== Provided passage ==
========================
After the victorious competition, Patrick’s dream of becoming principle dancer for the Company was finally made a reality, allowed him the opportunity to dance alongside legends such as Rudolf Nureyev and Alvin Ailey. He was named Artistic Director of the French ballet in Nancy in 1988. Two years later, Dupond returned to the Paris Opera becoming its Dance Director.

In 2000, Dupond was in a nearly fatal car accident that forced him to relearn the art of dance from scratch. His old mentor, Max Bozzoni, came back to Dupond’s aid, patiently retraining the dancer, and allowing him to continue his resounding career, enchanting audiences with his captivating and communicative dancing.”

Mayerling; a ‘tour de force’ for the male dancer.

This ballet by Kenneth Macmillan (1978) to music by Franz Liszt is directly historical and political. One can watch it as a violent Romantic ballet . But it is a true story of events which led to  Cataclyism. Instability of personality often may affect families, but not usually nations.


 One forgets the dark side of of 19th century Romanticism: its searches for meaning and identity: its swings of extreme emotions:  its black brooding. Not only individuals, but nations were caught up in these swirls. The murder on January 30,1889, of his seventeen year old mistress by Crown Prince Rudolph, and then his suicide at the scene of the murder (if indeed that is what happened), left Franz Joseph, the Habsburg Emperor of the Austro-Hungarian Empire, without an heir to the throne. The throne then passed to his brother, whose son and heir  was Archduke Ferdinand and his wife Sophie. Their assassination in Sarajevo in June 1914 by an Yugoslav nationalist  occasioned the onset of World War I. Even today in Budapest, Sophie is remembered.
========================
== Exercise data ==
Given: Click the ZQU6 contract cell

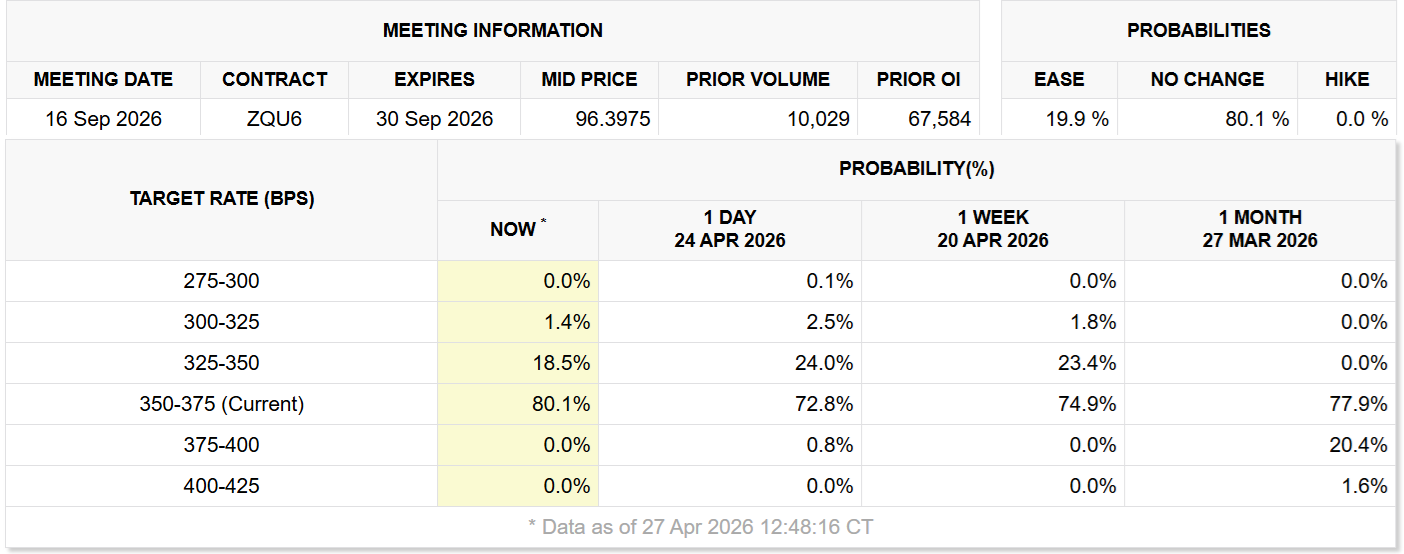Looking at the screenshot, I should click(x=274, y=119).
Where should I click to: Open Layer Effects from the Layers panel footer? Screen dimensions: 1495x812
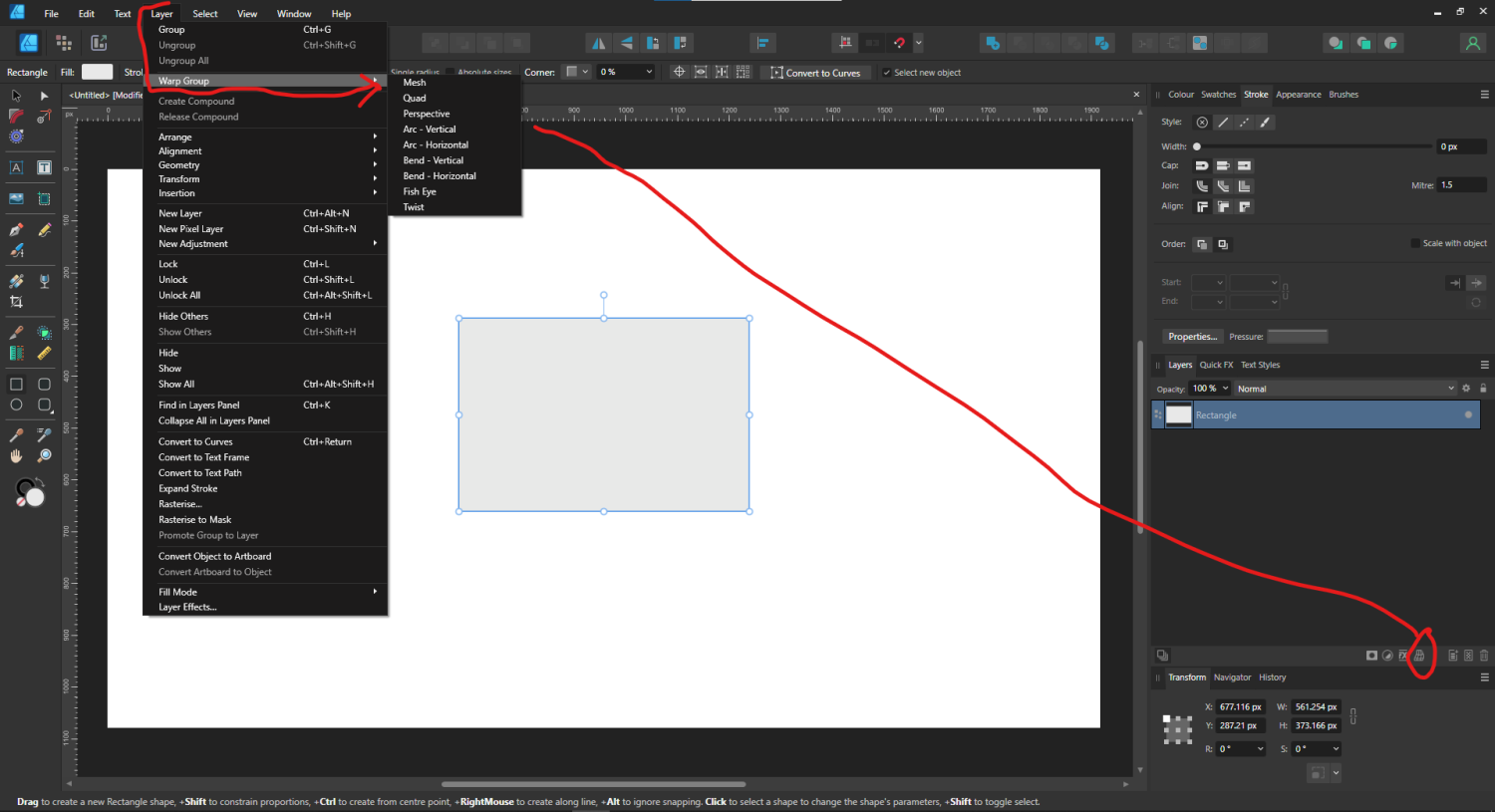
========================
From the ballet text, return word for word the part that opens with the words containing "Mayerling; a ‘tour" and closes with "not usually nations.".

== Written answer ==
Mayerling; a ‘tour de force’ for the male dancer.

This ballet by Kenneth Macmillan (1978) to music by Franz Liszt is directly historical and political. One can watch it as a violent Romantic ballet . But it is a true story of events which led to  Cataclyism. Instability of personality often may affect families, but not usually nations.